Weitere unterstützende Aktivitäten wie Wäschewaschen oder die Zubereitung von Mahlzeiten sind nach aktuellem Stand der Technik noch in weiter Ferne. Das Maß an Unvorhersehbarkeit sowie die Komplexität der Bewegungsabläufe überfordert heutige KI-Applikationen noch (Bouwhuis, 2016). Ein Problemfeld ist außerdem die Konnektivität mit dem Internet. Besonders in ländlichen Gebieten ist die Internetverbindung nicht immer ausreichend sichergestellt. Die KI muss jedoch online sein, um voll funktionsfähig agieren zu können und unerwartete Situationen zu meistern, die über die bisherige Datenbank hinausgehen. Fehlende Konnektivität führt somit zur unzureichender Behandlung der Patienten. Die KI verbessert sich bei zunehmender Anzahl von Gesprächen. Über die Verhaltensweisen und Handlungsmuster junger Benutzer liegen bereits für viele Anwendungsfälle von KI umfassende Nutzungsdaten vor. Die Datengrundlage für ältere Menschen ist aktuell deutlich geringer, was Entwickler vor weitere Herausforderungen stellt, da Datenbanken grundlegend erarbeitet werden müssen. Dies benötigt Zeit und finanzielle Mittel (Quartz, 2019).

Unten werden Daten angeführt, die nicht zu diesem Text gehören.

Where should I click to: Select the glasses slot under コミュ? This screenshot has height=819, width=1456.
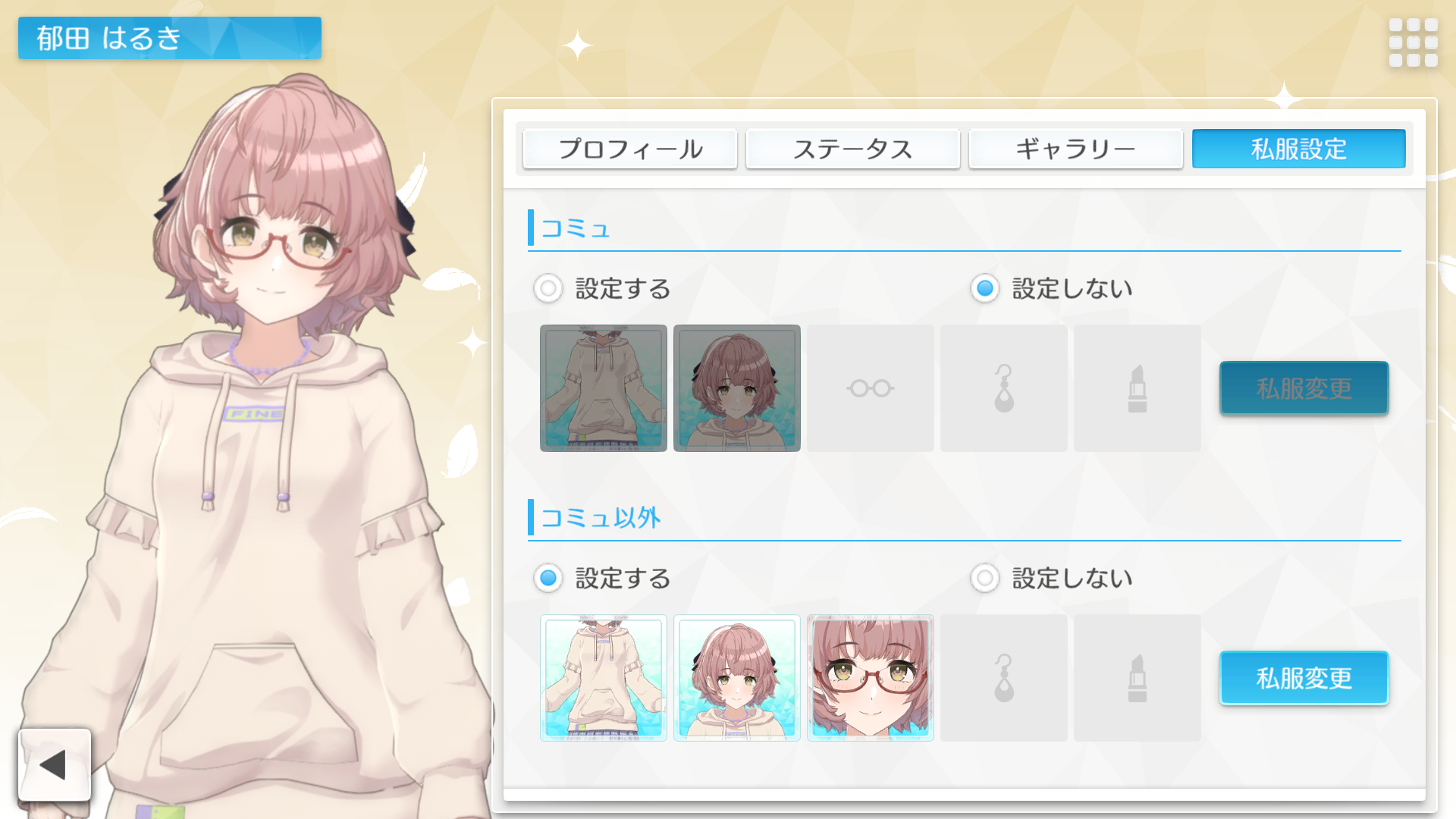point(871,388)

In der Volksrepublik China werden Konzepte entsprechend der erläuterten Anwendungsfälle getestet. Eine Firma, die den Seniorenmarkt erschließen möchte, ist AvatarMind. Das Produkt für den Massenmarkt nennt sich iPal und ist ein berührungsund sprachgesteuerter Android. Er kann aktuell rudimentäre Konversation betreiben. Neben der Sprachausgabe können Operngesang, Erinnerungen zur Einnahme von Medizin oder der Wetterbericht abgespielt werden. Die Einsamkeit der älteren Menschen soll außerdem minimiert werden, indem der Roboter Live-Videos mit der entfernten Familie austauschen kann. Weitere Funktionen sind Temperatur-, Geruchs- und Bewegungsüberwachung der Patienten. Gesichtserkennung durch neuronale Netze ist für die Kommunikation und Steuerung von großer Wichtigkeit (China Daily, 2018).